* **Prompt 1**
In the post on cataloging household belongings, what fell at the writer's old Victorian house during a snowstorm?
* **Prompt 2**
Echo the stretch of the post on cataloging household belongings from "Create a photograph" through "have something repaired.".

* **Source passage**
Can anyone tell me how to link my excel spreadsheet? Or share it? (I haven't been on here in a long time, sorry)

Where I live we have long winters, so I use the cold chilly nights to catalog purchases I overlooked, but almost everything!

I keep my camera handy, my laptop and once you start doing this I swear you will be obsessed.

Take pics, general pics, immediately put them on the computer. Don't wait because it gets overwhelming.

Create a photograph folder for each room in your house. Add photographs of each room with general description. Because it can be overwhelming, first take general pics of your living room, dining room, kitchen, etc. And you really should catalog everything.

I have a large 3-ring binder with sheet protectors. I keep a photocopy of my receipts in here. Anything major of value that you purchase keep in here. Washers, dryers, artwork, appliances, etc. Keep the warranties in here along with receipts. Great when you need to have something repaired.

I keep a disk with photograph details, original receipts in my husband's office as my backup.

Why you should do this: for example, if there is a fire, flood or major damage in your home, you can't make an insurance claim by verbally saying I know there was two pearl necklaces and one blue sapphire necklace and two waterford bowls and I bought decorator drapes with the most expensive fabric and the best expensive paint with molding that was $200 sf, and I had 30 Ralph Lauren shirts at full price, etc., You really do have to prove it. We have an old victorian and during a snowstorm our chimneys fell - we had to fight insurance company to prove we wanted historic bricks, custom brickwork pointed a certain way at a certain height and replacement of the fence that the chimney damaged, etc. Anyways, Sometimes that means digging the stuff out of the fire and proving it if it is not recovered (voice of experience) We had photographs and documentation.

* **Excerpted records**
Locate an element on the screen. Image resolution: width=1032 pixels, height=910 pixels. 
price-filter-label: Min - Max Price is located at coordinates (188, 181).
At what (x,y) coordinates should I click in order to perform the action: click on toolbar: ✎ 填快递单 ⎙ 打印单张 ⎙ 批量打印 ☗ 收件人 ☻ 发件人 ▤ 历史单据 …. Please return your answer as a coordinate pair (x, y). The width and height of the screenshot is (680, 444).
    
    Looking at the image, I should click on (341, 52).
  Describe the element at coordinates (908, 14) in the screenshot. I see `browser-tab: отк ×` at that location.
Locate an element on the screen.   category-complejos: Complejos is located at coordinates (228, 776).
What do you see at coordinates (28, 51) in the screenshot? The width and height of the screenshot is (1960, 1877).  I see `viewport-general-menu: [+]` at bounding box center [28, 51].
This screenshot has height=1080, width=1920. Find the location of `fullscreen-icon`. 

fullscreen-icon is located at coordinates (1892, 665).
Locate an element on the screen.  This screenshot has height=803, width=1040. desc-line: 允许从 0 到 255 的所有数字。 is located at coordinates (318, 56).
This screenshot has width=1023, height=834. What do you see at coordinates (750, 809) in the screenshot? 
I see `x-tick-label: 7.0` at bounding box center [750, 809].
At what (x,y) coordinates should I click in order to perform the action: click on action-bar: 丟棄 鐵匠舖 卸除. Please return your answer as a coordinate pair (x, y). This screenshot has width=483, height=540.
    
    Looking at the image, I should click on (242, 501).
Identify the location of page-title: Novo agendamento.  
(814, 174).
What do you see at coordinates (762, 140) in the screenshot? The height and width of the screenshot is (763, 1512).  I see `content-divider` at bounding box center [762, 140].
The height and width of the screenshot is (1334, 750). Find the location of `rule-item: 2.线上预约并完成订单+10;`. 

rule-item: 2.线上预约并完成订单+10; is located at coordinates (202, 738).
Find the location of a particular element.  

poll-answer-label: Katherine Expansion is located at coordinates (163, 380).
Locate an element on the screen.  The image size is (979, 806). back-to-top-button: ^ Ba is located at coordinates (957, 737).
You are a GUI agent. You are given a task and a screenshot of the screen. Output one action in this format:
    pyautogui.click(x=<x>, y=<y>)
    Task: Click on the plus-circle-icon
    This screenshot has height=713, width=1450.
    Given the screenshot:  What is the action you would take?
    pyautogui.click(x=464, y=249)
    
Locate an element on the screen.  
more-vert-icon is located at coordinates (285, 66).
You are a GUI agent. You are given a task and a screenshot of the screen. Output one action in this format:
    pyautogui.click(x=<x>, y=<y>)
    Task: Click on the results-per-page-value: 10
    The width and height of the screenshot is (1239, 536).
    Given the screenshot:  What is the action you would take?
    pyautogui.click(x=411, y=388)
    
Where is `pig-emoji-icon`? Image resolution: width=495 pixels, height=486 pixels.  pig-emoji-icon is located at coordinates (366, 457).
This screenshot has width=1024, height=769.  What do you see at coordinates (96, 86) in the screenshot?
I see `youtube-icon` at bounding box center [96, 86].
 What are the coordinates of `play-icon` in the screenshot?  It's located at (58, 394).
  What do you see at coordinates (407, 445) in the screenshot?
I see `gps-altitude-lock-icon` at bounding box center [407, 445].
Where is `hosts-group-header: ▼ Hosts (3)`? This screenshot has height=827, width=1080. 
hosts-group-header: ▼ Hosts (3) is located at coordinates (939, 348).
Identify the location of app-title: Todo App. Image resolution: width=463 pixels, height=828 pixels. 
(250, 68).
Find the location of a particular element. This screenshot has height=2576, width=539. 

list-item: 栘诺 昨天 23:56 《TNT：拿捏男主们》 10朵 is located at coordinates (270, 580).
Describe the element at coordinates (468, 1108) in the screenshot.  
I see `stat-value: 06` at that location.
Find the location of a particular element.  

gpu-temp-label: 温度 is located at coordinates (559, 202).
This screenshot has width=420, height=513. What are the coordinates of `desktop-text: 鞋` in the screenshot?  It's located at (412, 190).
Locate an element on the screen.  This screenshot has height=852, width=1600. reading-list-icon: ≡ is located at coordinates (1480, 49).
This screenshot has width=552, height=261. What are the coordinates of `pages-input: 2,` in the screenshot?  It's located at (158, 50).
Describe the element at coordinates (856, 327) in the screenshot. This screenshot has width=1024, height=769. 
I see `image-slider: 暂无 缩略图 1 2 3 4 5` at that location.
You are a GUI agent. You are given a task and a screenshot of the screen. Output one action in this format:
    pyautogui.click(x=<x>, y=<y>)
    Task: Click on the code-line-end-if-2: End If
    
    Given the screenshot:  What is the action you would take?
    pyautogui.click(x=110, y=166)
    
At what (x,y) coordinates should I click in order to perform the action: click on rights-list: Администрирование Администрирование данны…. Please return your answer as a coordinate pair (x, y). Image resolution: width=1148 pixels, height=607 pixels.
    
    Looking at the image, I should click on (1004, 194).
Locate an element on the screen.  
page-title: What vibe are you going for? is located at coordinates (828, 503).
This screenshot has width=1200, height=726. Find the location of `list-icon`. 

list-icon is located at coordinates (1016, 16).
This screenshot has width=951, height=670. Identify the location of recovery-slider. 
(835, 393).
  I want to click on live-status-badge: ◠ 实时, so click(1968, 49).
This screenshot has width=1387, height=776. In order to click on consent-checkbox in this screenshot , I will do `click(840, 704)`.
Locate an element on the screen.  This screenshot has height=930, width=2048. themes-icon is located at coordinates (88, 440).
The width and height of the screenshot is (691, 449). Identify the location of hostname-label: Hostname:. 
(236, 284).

* **Result 1**
The chimneys fell.

* **Result 2**
Create a photograph folder for each room in your house. Add photographs of each room with general description. Because it can be overwhelming, first take general pics of your living room, dining room, kitchen, etc. And you really should catalog everything.

I have a large 3-ring binder with sheet protectors. I keep a photocopy of my receipts in here. Anything major of value that you purchase keep in here. Washers, dryers, artwork, appliances, etc. Keep the warranties in here along with receipts. Great when you need to have something repaired.